LogRecord
The LogRecord struct is a major revision in the Tsavorite ISessionFunctions design. It replaces individual ref key and ref value parameters in the ISessionFunctions methods (as well as endoding optional ETag and Expiration into the Value) with a single LogRecord, which may be either LogRecord for in-memory log records, or DiskLogRecord for on-disk records. These LogRecord have properties for Key and Value as well as making Etag and Expiration first-class properties. There are a number of additional changes in this design as well, as shown in the following sections.
Much of the record-related logic of the allocators (e.g. SpanByteAllocator) has been moved into the LogRecord structs.

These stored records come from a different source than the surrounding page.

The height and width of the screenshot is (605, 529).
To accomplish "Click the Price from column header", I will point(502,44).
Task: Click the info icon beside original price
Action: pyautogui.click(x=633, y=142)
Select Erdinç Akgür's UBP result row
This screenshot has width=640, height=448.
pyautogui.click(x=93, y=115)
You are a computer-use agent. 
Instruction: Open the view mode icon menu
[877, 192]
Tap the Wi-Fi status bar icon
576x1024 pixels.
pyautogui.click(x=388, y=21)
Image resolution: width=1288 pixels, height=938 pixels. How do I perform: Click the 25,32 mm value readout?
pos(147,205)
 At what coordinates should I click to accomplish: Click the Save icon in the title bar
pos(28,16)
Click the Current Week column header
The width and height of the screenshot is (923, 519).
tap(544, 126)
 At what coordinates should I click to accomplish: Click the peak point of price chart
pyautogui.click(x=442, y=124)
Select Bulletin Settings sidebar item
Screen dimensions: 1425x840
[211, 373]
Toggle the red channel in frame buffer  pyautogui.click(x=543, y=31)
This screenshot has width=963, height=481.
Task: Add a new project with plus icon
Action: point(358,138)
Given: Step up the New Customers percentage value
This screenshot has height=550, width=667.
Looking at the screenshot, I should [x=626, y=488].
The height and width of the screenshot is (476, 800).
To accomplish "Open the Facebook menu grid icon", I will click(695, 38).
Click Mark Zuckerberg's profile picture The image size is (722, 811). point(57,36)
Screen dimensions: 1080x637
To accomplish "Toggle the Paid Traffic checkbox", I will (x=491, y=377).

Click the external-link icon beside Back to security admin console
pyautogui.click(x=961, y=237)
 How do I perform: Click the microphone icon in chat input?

See RecordDataHeader for details of the layout, including RecordType, Namespace, and the ObjectLogPosition ulong if the record is not inline (has an Overflow Key and/or an Overflow or Object value).
SpanByte and ArgSlice are now PinnedSpanByte or ReadOnlySpan<byte>
To clarify that the element must be a pointer to a pinned span of bytes, the SpanByte and ArgSlice types have been replaced with PinnedSpanByte and ReadOnlySpan<byte>. The PinnedSpanByte is similar to the earlier SpanByte; a struct that wraps a pointer to a pinned span of bytes. Its construction has been changed from direct constructor calls to static FromPinned* calls, e.g. FromLengthPrefixedPinnedPointer. This is mostly used for cases where (ReadOnly)Span<byte> are not possible due to restrictions on their use; further work could reduce these areas.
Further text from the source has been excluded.